8B. Parkinson’s disease
Parkinsonism is the clinical triad of bradykinesia, resting tremor, and rigidity. Parkinson disease (PD) is the idiopathic cause of parkinsonism when a person has parkinsonism without an underlying cause. It’s a chronic neurogenerative disorder which mostly affects adults > 50 years, and men more often than women.
Etiology of parkinsonism
- Parkinson disease (most common)
- Drug-induced (antipsychotics)
- Parkinson-plus syndromes
- Multiple system atrophy
- Lewy body dementia
- Corticobasal degeneration
- Progressive supranuclear palsy
Pathomechanism
There is idiopathic progressive degeneration of dopaminergic neurons in the substantia nigra, which leads to a dopamine deficiency in the CNS. In the later stages, pathways other than dopaminergic pathways are also degenerated.
Clinical features
In Parkinson disease the classic parkinsonism symptoms of bradykinesia, resting tremor, and rigidity, begin unilaterally and are asymmetric, i.e. beginning on one side and always being worse on that side, even as it progresses.
Bradykinesia involves slow onset of voluntary movement and that movements which are repeated continuously quickly develop a reduction in amplitude or frequency. Rigidity can be leadpipe (continuous throughout passive movement) or cogwheel (passive movements become jerk-like). The resting tremor is often nicknamed a “pill-rolling tremor” because the tremor movements resembles the movement which you’d make when rolling a pill between your finger and thumb.

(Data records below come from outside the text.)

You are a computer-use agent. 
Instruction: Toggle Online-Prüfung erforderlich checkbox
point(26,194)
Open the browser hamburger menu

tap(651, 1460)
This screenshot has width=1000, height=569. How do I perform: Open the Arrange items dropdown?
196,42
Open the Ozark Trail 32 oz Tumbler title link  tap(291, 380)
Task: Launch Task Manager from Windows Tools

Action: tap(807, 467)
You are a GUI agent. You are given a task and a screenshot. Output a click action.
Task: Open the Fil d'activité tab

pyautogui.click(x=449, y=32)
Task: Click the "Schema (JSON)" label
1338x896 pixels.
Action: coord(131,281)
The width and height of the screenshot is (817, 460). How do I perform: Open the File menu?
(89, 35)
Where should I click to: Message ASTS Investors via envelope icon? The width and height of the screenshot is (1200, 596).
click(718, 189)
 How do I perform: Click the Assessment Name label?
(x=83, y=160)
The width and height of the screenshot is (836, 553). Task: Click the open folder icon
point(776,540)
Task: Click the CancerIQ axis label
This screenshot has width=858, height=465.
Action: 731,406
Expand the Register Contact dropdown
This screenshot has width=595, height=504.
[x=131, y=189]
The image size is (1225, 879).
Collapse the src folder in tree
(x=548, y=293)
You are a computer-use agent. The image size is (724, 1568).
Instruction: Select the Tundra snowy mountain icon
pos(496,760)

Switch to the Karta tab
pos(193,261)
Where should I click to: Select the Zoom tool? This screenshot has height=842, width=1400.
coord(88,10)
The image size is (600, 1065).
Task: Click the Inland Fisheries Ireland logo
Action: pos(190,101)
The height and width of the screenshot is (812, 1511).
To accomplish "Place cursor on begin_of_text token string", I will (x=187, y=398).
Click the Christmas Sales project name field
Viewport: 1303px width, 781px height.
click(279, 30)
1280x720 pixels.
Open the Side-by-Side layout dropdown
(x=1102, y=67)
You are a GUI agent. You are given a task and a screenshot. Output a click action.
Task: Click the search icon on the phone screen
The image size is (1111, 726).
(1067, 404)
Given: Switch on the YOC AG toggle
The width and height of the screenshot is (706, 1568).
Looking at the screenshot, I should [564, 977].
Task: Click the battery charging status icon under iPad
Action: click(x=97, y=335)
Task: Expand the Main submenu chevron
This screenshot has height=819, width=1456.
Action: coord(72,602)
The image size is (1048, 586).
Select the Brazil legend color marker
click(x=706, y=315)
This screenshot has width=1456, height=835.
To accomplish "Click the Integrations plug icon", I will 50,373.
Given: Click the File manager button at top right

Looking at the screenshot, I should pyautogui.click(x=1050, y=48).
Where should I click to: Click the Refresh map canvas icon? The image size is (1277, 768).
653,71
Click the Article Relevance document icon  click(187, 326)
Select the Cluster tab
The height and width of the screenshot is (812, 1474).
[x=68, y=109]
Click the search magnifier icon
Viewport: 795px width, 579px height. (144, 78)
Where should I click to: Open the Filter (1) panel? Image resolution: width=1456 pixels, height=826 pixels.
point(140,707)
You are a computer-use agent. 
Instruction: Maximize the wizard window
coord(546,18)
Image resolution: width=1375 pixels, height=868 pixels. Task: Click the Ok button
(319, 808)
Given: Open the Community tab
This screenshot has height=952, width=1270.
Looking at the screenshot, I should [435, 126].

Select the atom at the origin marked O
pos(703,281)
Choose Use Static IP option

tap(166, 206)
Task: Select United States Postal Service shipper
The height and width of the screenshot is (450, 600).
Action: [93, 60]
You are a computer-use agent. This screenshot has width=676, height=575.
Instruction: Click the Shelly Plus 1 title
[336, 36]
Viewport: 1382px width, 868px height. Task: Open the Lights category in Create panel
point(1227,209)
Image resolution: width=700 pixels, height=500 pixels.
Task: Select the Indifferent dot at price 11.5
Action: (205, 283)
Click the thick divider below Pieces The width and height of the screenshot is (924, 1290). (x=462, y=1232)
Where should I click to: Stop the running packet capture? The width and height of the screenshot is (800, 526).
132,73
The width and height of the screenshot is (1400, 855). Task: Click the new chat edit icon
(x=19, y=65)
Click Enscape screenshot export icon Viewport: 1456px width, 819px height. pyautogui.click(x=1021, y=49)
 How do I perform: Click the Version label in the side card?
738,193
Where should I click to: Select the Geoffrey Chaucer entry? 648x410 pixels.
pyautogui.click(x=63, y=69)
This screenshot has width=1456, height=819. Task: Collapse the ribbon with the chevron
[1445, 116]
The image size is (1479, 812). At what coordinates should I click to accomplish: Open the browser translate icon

Parkinson disease is also associated with many other symptoms:
- Motor symptoms
- Hypokinetic gait (freezing, en bloc turning (using many steps to turn), hesitation to begin, reduced arm swinging on the affected side, and taking short steps when walking)
- Postural instability
- Small handwriting
- Mask face (reduced emotional expression on the face)
- Weak, monotonous voice
- Non-motor symptoms
- Stooped posture (camptocormia)
- Anosmia
- Neuropsychiatric symptoms (depression, delusions, hallucinations, dementia)
- Sleep problems
- Drooling
Some non-motor symptoms often develop before the motor symptoms, including anosmia, depression, and constipation. Dementia develops late.
Diagnosis and evaluation
Diagnosis is based on typical clinical features as well as ruling out secondary causes of parkinsonism with the help of MRI or scintigraphy.
Froment manoeuvre can be helpful to evaluate rigidity. While examining rigidity in the ipsilateral extremity, ask the patient to perform a repetetive movement in the contralateral extremity. This makes the rigidity more pronounced and more easily detected.
The pull test can be used to evaluate postural instability. While standing behind the patient (and while ensuring patient safety), pull on their shoulders. The test is positive if the patient requires two or more steps to correct their balance after the pull.
To evaluate bradykinesia, it’s helpful to ask the patient to make continuous repeated movements, like stomping their foot, tapping their fingers, etc. The patient’s gait should also be assessed. The glabellar tap test involves repetetively tapping the glabella. A healthy person blinks in response to the first few taps, but soon stops blinking with each next tap. Persistent blinking with each tap is typical for Parkinson disease.
Differential diagnosis and parkinson-plus syndromes
The other causes of parkinsonism have symmetric symptoms, as opposed to PD. Poor response to levodopa means that another diagnosis than Parkinson disease is likely.
Parkinson-plus syndromes are neurological symptoms which have parkinsonism as well as other neurological features which differentiate them from Parkinson disease. These are:
- Lewy body dementia – early dementia, visual hallucinations
- Multiple system atrophy – cerebellar symptoms, autonomic symptoms, pyramidal symptoms
- Corticobasal degeneration – dystonia, alien limb phenomenon
- Progressive supranuclear palsy – vertical gaze palsy, postural instability
Treatment
All treatments for Parkinson disease involve increasing the availability of dopamine. The best treatment for Parkinson disease is levodopa plus a peripherally acting DOPA decarboxylase inhibitor, either carbidopa or benserazide. The combination tablet is administered multiple times a day to ensure sufficient dopamine supply during the day. This is very effective initially, but each dose lasts shorter and shorter as the disease progresses. The “on” periods, where the patient has effect of the treatment and has few/no symptoms, become shorter and shorter, and the “off” periods, where the patient has parkinson symptoms, become longer.
Other options include dopamine agonists, COMT inhibitors, MAO-B inhibitors, levodopa-carbidopa intestinal gel infusion (LCIG), and deep brain stimulation of subthalamic nuclei. Physiotherapy and psychosocial support are also important.